On 21 September 2026, Mediazona reported that at least 573 Russian soldiers from the Chechen republic had been killed in Ukraine since 24 February 2022.

== Reactions ==
On 28 February, the National Guard of Ukraine published a video showing members of the far-right Azov Battalion greasing bullets with pig fat, with the speaker in the video saying "Dear Muslim brothers. In our country, you will not go to heaven. You will not be allowed into heaven. Go home, please."

A number of analysts have stated that the presence of Kadyrovite forces in Ukraine is more focused on creating a psychological effect than on participating in fighting. Writing for Foreign Policy, Justin Ling stated that Russian media was "leveraging the very presence of Chechen soldiers in Ukraine as a psychological weapon against Ukrainians," while University of Ottawa professor Jean-François Ratelle that it was "about making people believe that what happened in Chechnya will happen in Ukraine—that they'll rampage the city, loot, rape, and kill." Aleksandre Kvakhadze of the Georgian Foundation for Strategic and International Studies has stated that "the footage and metadata show most Chechen forces are at least 20km away from the frontline, the only things they do is record videos to motivate people inside Chechnya and promote the warrior image of Kadyrov and his forces."

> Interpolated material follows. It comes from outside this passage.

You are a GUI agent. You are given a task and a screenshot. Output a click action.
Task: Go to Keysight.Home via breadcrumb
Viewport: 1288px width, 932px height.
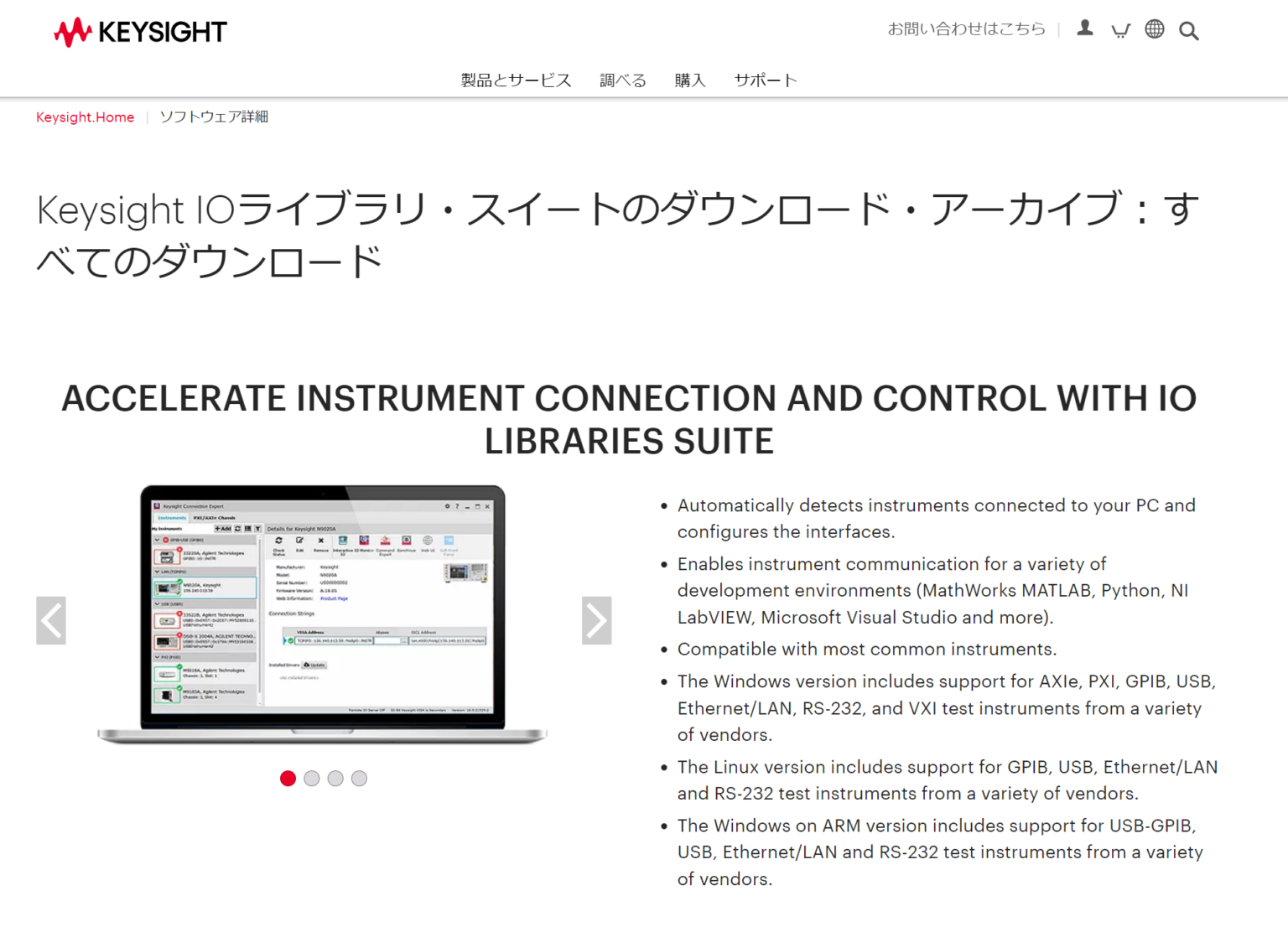85,116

According to the Russian human rights activist Elena Milashina the Chechen volunteer formation “Akhmat” is 96 percent non-Chechen and mostly consists of ethnic Russians. Former volunteers in the battalion such as Andrei Panchenko also claimed that people of Chechen and Ingush ethnicity were exempt from performing duties on the front-lines and were separately marked on the military papers.

== Comparisons to the Russia–Chechnya conflict ==
A number of commentators have made comparisons between the Russian invasion of Ukraine and the Chechen wars of the 1990s, notably the Battle of Grozny. Russian human rights group Memorial director Aleksandr Cherkasov stated that "Putin started the same way in Chechnya as he has in Ukraine and continues as we move to a new stage of the conflict. It also began with a war that was originally called a 'counterterrorist operation' and was not described as an armed conflict." Tracey German of King's College London wrote that:

Putin appears to have anticipated a repeat of Russia's decisive seizure of Crimea in 2014 or its invasion of Georgia in 2008 – but what we have seen is more similar to its intervention in Chechnya in December 1994 when the Russian armed forces were initially unable to convert their military superiority (certainly in terms of numbers) into military and strategic success, and thousands of Russian troops proved unable to secure the North Caucasian republic...

There are echoes of the Russian intervention into Chechnya in late December 1994 here, when the Russian leadership planned a massive armoured offensive against the Chechen capital, Grozny, intending to stage a decisive strike with air support, relying on speed to take the Chechen leadership by surprise and ensure Russia held the initiative. But the Chechen forces had been long prepared for a strike against the city and the attack was a dismal failure.

Scottish journalist Neal Ascherson wrote that "Putin's plan seems to have two stages. First, military victory, achieved mainly by isolating resistance in a few cities and then shelling them to blackened husks, as the Russians did to Grozny in Chechnya."